Chapter 38 — Exercises
Operational exercises against
mercado(and your project DB). (answer in Appendix) = worked solution in Answers. ⭐ = stretch.
Group A — Configuration
38.1 Find your current shared_buffers, work_mem, effective_cache_size, and max_connections (SHOW <setting>;). For a machine with 16 GB RAM, what would reasonable shared_buffers and effective_cache_size be? (answer in Appendix)
38.2 Why is work_mem set per operation dangerous to raise too high? (Tie to concurrency.)
38.3 ⭐ Why is blindly copying config settings from a blog post a bad idea?
Group B — Monitoring
38.4 Use pg_stat_activity to see currently-running queries and find any long-running transaction. (answer in Appendix)
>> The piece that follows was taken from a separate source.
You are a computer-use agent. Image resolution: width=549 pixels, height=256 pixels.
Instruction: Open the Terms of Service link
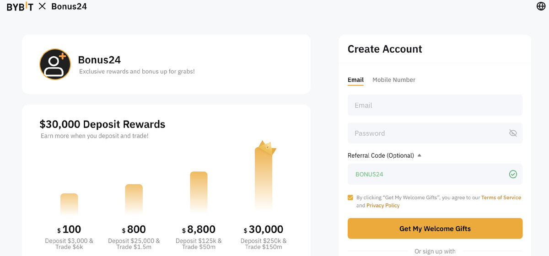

38.5 Enable/inspect pg_stat_statements and find the top 5 queries by total time. Why is this the key optimization tool?
38.6 Check n_dead_tup and last-autovacuum in pg_stat_user_tables for a table; what would high dead-tuple counts indicate? (answer in Appendix)
38.7 ⭐ Find unused indexes via pg_stat_user_indexes (idx_scan = 0). (Ties to Chapter 23.)
Group C — Backups (the important one)
38.8 pg_dump the mercado database to a file. Then restore it into a new database (mercado_test) and verify the row counts match. (answer in Appendix)
38.9 Explain logical (pg_dump) vs physical (pg_basebackup) backups and when you'd use each.
38.10 What is PITR, and what does it let you recover from that a nightly dump does not? (answer in Appendix)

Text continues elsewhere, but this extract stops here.